I've been trying to come up with a short enough way to express how awesome I find it that all of my friends have their own version of 'normal'. I love that everyone runs the gamut of societal desires in their own ways. I hold such a high regard and respect to make sure that they get to keep that 'normal' without judgment.
I love that have straight friends, gay friends, bi friends, married friends, unmarried friends, parent friends, non parent friends, crazy friends and boring friends, unpredictable friends and completely predictable friends.
What aggravates me to no end is other people trying to force their normal on others and giving themselves a constant public pat on the back for their choices. More specifically something I refer to as the mommy circle jerk. Post after post like the following and yes I copied/pasted.
"My body is not perfect but i nurtured a baby and im proud! Too bad if we dont look perfect but every mark, every line, and every bit of skin represents our beautiful babies and what we have done for them. Having a baby is no easy task, we are strong, we are brave and we should be proud of ourselves. Put this as your status if you're a proud Mom!"
"To all the unselfish mothers out there who traded sleep for dark circles, salon haircuts for ponytails, long showers for quick showers, the late nights for early mornings, designer bags for nappy bags and wouldnt change a thing. lets see how many mums will actually post this.for all the mums who dont care what they gave up and love what they got in return..post this if you love your life as a mother xx"
I completely get and respect that having children changes you and that a good parent will sacrifice things for the life you've created. That's an awesome thing for some people and I think it's great if that's the life you choose for yourself. What I have no respect for are those that shove that lifestyle down my throat in every day conversation and talk to me condescendingly because I'll just never know how hard it is or what it's like and it's such a shame and blah blah biddy blah. STFU,
You did something that scientifically you are capable of doing and you haven't yet scared your kid for life. Do you want a fucking cookie?
That said, I don't want to be a hypocrite. I am happy for people that have kids when they want them. It's awesome to see my friends who have always wanted to be parents become parents. It's great, what saddens me though is that inevitably they lose some of the person that was so awesome before the kid came around. That's what I find sad about the whole thing. I don't dislike children, I dislike that society tends to make mother's/father's feel guilty if they don't drop 100% of their life for their children.

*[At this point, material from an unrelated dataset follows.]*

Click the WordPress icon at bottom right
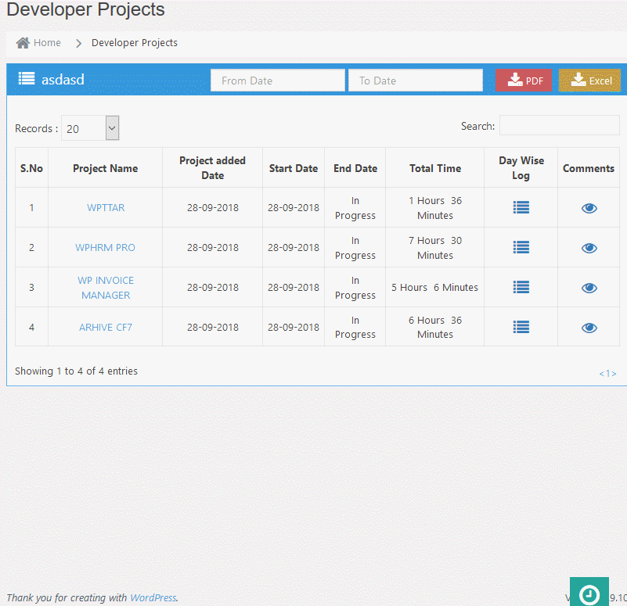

I severly dislike people that get up on a high horse because they chose to be parents and don't have time for all that 'frivolous stuff' anymore. This was an actual response I've gotten regarding reading a book of all things. Oh I'm a MOM now I don't have time to READ and have intelligent thoughts! Also, note to self, never again mention how excited you are to play a new video game to these people, they instantly talk to you like you are 12 years old.
I almost forgot, I'm childless, unmarried and almost 30! I am the saddest creature alive!! I forgot to get married and have kids oh no my life is over!
God I love being over dramatic for the sake of my own amusement. Honestly, that is what I fear for the most awesome people in my life. That they may lose the 'them' that made them so awesome to me at the start. That and fear that they too will look down on my life when we aren't sharing similarities on a daily level like we do now.
I think that it's bullshit. Much of the mommy/loss of self is why I still feel how I do about marriage. I'm all for growing old with someone you love, what I don't agree with is that without a ring and piece of paper the choice to do so isn't seen as 'valid' socially. That and the whole same sex marriage argument I could get into until the cows came home.
My being with a man hasn't change my feeling that the choice should be open to anyone. What if I'd fallen in love with a woman instead. I would want the same life with her as I'm building with Josh. The only difference is my life with Josh can eventually have legality behind it, my life with a woman could not. The fantasy of marrying someone is in my head and something that I will probably end up experiencing, but a part of me feels like a sell out if I go through with it because of everything I have said over the years.
I don't want to give in to what I'm supposed to do. I want to do what I want to do without someone shoving the status quo down my throat.
Society and norms piss me off to this day. They did when I was the fat little freak and I'm still pissed off now I'm just an older fat little freak.
Figures I started off all optimistic about how I love the scale of 'normal' in my life and got too pissed to keep going on that...another day I guess...my spectrum is beautiful and deserves that recognition.